Following the Usual Route

 

Retracing our ancestors' steps can be a challenge. It is far easier, in studying their migration route, to know where they finally landed than to know first the place where they launched.

Take my wanderings while chasing the records of my husband's third great-grandfather Nicholas Schneider. It was easy to determine his final resting place. Documents of his last residence showed the same rural county where my mother-in-law spent her childhood. No surprise there. It was only through study of—and puzzlement over—Nicholas' children's records which led me to a hypothesis that the Schneider family migration trail led from Adams County, Pennsylvania, through Emmitsburg, Maryland, and then to their final destination in Perry County, Ohio.

But what location was before that? We've already jumped to the start of the immigration story and the record of Nicholas' young family arriving at the port in Philadelphia in 1804. What became of them between that arrival date and their first appearance in Adams County in 1810?

As I researched the records for the Schneiders' neighbors and associates in Emmitsburg, among the details for that area was the mention of a typical migration path for early-arriving German-speaking Catholics. Not surprisingly, the churches in Emmitsburg and Conewago township, Pennsylvania, were mentioned, but there was one other Catholic location which was included in that migration list: Goshenhoppen.

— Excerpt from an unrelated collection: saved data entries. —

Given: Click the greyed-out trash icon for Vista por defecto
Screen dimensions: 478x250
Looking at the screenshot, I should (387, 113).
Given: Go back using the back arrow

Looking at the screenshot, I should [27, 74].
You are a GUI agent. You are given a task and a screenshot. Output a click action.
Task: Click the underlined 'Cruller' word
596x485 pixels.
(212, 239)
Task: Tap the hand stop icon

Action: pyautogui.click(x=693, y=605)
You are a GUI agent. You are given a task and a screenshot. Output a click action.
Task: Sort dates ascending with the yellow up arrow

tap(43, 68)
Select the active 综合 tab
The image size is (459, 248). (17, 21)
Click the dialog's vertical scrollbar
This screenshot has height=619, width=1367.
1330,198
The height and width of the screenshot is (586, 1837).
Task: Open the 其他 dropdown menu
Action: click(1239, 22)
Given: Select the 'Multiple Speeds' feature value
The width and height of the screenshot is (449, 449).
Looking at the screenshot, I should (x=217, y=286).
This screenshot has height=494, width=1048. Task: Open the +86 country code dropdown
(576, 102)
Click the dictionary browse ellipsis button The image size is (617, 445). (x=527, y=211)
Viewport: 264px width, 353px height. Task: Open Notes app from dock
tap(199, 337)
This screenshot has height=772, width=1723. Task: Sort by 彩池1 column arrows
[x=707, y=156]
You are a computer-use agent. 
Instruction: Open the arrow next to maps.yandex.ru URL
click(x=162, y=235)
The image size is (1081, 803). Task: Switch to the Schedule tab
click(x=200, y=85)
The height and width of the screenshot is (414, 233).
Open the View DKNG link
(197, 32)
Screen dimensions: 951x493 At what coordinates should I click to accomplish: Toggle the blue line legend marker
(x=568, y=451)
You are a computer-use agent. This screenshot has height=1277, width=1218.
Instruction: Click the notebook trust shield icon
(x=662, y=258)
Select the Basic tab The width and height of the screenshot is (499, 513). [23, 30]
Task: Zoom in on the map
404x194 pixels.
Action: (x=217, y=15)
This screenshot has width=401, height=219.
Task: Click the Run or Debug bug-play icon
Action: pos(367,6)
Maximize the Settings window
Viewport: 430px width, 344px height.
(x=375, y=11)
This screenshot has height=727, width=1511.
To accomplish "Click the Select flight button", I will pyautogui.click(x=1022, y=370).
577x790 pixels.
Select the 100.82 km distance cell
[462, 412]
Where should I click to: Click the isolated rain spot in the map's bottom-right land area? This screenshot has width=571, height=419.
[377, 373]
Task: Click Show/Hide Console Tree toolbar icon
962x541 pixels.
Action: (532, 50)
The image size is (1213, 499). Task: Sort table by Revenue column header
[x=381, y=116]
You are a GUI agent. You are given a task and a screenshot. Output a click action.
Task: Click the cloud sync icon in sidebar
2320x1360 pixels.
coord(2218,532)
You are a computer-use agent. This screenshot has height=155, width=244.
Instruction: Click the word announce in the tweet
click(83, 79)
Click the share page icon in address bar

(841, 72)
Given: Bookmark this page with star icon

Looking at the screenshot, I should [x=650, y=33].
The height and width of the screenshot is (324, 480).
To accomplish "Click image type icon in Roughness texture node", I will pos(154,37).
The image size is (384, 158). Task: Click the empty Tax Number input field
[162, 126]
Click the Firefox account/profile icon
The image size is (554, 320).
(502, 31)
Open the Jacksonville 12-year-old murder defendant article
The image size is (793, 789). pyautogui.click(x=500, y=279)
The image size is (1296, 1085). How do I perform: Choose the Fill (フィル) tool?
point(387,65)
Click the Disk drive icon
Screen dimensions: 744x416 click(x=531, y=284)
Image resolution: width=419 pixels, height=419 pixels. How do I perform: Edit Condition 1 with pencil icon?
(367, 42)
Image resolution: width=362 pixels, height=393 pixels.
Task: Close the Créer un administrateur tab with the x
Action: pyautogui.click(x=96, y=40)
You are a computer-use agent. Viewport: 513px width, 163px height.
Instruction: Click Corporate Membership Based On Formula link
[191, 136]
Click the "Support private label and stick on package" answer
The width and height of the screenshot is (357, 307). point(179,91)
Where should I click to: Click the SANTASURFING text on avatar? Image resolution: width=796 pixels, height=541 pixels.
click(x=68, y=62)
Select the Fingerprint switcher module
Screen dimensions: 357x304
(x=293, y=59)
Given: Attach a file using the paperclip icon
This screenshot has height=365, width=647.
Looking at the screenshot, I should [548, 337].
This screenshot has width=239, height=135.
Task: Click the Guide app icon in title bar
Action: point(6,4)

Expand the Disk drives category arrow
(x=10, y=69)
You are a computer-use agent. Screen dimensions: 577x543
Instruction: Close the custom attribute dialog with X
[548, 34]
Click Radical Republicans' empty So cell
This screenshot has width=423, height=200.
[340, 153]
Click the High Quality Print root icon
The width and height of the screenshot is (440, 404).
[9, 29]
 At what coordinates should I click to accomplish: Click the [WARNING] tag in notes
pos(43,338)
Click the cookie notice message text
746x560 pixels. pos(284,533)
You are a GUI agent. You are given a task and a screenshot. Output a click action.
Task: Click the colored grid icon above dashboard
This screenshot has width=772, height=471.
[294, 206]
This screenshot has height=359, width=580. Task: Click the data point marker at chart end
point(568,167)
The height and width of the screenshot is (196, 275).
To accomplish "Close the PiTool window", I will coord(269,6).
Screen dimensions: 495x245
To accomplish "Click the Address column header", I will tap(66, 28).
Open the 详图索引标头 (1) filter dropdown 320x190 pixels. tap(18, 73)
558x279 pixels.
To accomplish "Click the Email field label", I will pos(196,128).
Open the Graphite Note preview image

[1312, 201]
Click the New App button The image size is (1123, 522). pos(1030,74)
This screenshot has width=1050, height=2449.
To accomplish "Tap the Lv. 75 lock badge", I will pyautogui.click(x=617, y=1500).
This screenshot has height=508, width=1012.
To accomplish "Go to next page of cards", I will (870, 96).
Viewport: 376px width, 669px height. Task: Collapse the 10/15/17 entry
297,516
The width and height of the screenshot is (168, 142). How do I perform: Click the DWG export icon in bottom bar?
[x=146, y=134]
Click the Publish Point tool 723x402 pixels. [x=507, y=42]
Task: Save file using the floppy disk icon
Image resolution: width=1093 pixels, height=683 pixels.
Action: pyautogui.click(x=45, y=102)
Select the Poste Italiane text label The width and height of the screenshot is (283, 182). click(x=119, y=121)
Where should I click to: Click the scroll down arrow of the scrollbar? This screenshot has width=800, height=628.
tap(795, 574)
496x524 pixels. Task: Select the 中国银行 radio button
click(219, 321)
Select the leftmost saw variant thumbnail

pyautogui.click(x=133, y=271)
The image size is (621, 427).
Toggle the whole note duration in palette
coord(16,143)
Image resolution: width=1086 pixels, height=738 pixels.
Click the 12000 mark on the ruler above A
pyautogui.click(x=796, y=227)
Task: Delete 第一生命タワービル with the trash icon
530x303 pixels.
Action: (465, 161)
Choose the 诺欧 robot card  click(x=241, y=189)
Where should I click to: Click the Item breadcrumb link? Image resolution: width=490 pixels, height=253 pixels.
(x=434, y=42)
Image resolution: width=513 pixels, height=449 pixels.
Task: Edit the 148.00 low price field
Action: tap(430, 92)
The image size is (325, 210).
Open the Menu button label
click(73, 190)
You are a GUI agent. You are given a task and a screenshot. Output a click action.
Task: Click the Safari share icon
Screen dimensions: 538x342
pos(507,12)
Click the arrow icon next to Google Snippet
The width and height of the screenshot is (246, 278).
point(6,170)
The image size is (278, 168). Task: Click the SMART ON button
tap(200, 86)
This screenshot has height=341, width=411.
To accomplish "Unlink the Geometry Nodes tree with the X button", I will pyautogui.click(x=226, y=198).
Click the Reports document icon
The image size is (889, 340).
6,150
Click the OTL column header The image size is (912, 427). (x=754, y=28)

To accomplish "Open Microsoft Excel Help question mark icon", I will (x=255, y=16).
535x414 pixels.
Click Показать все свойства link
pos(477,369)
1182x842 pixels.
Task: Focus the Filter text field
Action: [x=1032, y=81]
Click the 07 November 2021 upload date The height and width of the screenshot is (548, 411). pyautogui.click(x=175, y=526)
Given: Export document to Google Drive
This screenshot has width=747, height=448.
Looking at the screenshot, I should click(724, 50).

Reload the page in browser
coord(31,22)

While you may never have heard the name Goshenhoppen, its mention immediately brought me back to a research project I haven't touched for years: that of my mother-in-law's patriline. That other branch of her Perry County family, I suspected, had once attended a Catholic church called Goshenhoppen.

The last time I had pursued information on what was called the Goshenhoppen records, I was still conversing with fellow researchers via genealogy forums. Back then, not much was digitized or available online. People would breathlessly refer each other to researchers who might have a copy of an index of the Goshenhoppen files, but the sense was that the material was hard to access, if you weren't able to travel to the source.

Revisiting the topic today, thanks to the prowess of search engines, I can see the case is far different. Thankfully. To check for the Schneiders' presence in this potential stopping place for migrating Catholics in the early 1800s, I have many resources open to me.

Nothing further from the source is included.